(begin)

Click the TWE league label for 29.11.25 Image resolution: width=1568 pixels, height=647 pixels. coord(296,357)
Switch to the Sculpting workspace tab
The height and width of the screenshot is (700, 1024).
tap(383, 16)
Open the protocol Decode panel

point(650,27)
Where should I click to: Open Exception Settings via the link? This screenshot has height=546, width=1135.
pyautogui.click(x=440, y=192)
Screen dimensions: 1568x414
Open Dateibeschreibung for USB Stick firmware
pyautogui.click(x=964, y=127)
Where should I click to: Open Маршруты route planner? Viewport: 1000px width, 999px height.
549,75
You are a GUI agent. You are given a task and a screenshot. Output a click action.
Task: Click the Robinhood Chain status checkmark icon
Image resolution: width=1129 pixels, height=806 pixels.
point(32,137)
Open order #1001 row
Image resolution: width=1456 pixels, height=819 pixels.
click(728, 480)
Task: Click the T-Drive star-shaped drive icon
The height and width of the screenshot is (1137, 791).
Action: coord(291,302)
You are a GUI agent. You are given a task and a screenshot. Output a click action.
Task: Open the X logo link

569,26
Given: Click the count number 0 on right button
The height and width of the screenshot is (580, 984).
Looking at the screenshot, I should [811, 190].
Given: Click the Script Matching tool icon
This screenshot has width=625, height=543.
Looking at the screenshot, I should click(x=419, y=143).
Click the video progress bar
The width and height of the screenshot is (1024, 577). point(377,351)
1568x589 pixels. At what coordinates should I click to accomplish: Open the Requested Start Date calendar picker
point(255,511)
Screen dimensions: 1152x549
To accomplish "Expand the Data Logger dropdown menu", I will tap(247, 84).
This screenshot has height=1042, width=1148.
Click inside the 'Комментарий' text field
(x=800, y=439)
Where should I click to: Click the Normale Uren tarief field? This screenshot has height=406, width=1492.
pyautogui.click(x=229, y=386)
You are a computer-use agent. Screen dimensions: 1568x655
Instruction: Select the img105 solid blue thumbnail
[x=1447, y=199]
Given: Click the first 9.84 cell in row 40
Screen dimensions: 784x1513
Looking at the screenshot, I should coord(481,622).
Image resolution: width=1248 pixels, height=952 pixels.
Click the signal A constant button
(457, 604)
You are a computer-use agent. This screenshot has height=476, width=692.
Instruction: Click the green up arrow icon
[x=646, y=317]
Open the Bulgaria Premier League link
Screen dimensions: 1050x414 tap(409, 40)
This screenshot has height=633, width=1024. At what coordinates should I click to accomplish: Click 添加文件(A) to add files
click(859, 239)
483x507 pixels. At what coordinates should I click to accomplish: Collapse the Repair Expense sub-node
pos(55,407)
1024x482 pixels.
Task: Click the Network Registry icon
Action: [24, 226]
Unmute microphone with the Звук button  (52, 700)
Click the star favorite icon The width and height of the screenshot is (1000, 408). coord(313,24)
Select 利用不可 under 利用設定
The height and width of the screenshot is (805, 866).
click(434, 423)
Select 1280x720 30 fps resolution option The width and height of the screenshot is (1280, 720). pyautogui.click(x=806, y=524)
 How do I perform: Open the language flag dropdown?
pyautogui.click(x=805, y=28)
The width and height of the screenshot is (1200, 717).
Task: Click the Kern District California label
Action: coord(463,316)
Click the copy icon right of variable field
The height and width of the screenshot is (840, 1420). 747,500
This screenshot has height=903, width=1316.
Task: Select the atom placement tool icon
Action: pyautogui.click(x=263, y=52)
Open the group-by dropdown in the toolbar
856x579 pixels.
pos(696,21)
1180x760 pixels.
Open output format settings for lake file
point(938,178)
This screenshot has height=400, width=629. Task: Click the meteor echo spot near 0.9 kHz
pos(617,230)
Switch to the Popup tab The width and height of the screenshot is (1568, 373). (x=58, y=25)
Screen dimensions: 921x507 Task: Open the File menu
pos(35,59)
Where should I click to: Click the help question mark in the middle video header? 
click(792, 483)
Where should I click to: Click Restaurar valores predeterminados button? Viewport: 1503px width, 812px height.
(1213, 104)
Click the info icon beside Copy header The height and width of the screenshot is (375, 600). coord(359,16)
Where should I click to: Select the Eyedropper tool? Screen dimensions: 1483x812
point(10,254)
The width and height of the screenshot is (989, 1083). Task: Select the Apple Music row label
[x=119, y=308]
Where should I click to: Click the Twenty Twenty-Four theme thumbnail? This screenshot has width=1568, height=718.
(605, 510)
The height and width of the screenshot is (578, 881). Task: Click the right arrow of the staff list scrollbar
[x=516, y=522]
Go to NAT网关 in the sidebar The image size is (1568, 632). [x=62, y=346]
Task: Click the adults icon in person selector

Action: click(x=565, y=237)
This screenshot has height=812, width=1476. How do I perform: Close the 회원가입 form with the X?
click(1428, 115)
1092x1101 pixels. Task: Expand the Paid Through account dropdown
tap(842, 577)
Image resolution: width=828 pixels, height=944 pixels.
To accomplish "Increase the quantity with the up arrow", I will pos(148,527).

(end)

## WRITTEN PROBLEM
Reproduce, character for character, everything in the data above from the line containing "Task: Click the T-Drive" down to the line containing "click(859, 239)", including both of those lines.

## SOLUTION TO THIS PROBLEM
Task: Click the T-Drive star-shaped drive icon
The height and width of the screenshot is (1137, 791).
Action: coord(291,302)
You are a GUI agent. You are given a task and a screenshot. Output a click action.
Task: Open the X logo link

569,26
Given: Click the count number 0 on right button
The height and width of the screenshot is (580, 984).
Looking at the screenshot, I should [811, 190].
Given: Click the Script Matching tool icon
This screenshot has width=625, height=543.
Looking at the screenshot, I should click(x=419, y=143).
Click the video progress bar
The width and height of the screenshot is (1024, 577). point(377,351)
1568x589 pixels. At what coordinates should I click to accomplish: Open the Requested Start Date calendar picker
point(255,511)
Screen dimensions: 1152x549
To accomplish "Expand the Data Logger dropdown menu", I will tap(247, 84).
This screenshot has height=1042, width=1148.
Click inside the 'Комментарий' text field
(x=800, y=439)
Where should I click to: Click the Normale Uren tarief field? This screenshot has height=406, width=1492.
pyautogui.click(x=229, y=386)
You are a computer-use agent. Screen dimensions: 1568x655
Instruction: Select the img105 solid blue thumbnail
[x=1447, y=199]
Given: Click the first 9.84 cell in row 40
Screen dimensions: 784x1513
Looking at the screenshot, I should coord(481,622).
Image resolution: width=1248 pixels, height=952 pixels.
Click the signal A constant button
(457, 604)
You are a computer-use agent. This screenshot has height=476, width=692.
Instruction: Click the green up arrow icon
[x=646, y=317]
Open the Bulgaria Premier League link
Screen dimensions: 1050x414 tap(409, 40)
This screenshot has height=633, width=1024. At what coordinates should I click to accomplish: Click 添加文件(A) to add files
click(859, 239)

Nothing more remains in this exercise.